Une édition électronique réalisée à partir du texte de Léon-François HOFFMANN, “Difficultés de périodisation en littératures francophones”. Un article publié dans la revue Études créoles, vol. 20, no 1, 1997, pp. 46-50. Princeton University. [Autorisation accordée par le Professeur Hoffmann le 29 novembre 2010 de diffuser toutes ses publications dans Les Classiques des sciences sociales.]

[46]

Léon-François HOFFMANN

Difficultés de périodisation
en littératures francophones
.

Un article publié dans la revue Études créoles, vol. 20, no 1, 1997, pp. 46-50. Princeton University.
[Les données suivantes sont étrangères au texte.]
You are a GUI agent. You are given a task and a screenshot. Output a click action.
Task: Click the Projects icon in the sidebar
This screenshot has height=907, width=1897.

Dans la plupart des pays, la littérature est considérée à la fois comme une partie du patrimoine national, et comme un outil pédagogique pour inculquer le patriotisme aux plus jeunes et le renforcer chez ceux qui le sont moins. Aussi l'étude d'un manuel d'histoire de la littérature, composé le plus souvent soit à la demande des pouvoirs publics soit dans l'espoir d'être choisi comme manuel scolaire, y est-elle imposée aux élèves et aux étudiants. Signaler la fonction didactique de ce genre d'ouvrage c'est donc constater l'évidence. Par contre, il convient peut-être de rappeler que, si les qualités purement littéraires y sont certes prises en considération, elles ne sont pas nécessairement déterminantes en ce qui concerne l'inclusion (ou l'exclusion) de tel auteur ou de telle oeuvre, ni ne motivent nécessairement le jugement porté sur l'un ou l'autre par leur rédacteur.

Pour le fabricant de manuels dans un pays qui accède à l'indépendance après s'être émancipé d'une tutelle étrangère, la situation n'est pas la même selon que le pays nouvellement indépendant possède sa propre langue ou qu'il partage ou conserve celle du colonisateur. Dans le premier cas, celui par exemple de l'Indonésie ou des pays qui constituaient l'Indochine française, les œuvres composées ici en hollandais, là en français risquent d'être considérées comme impertinentes ou marginales par rapport à la littérature en langue nationale.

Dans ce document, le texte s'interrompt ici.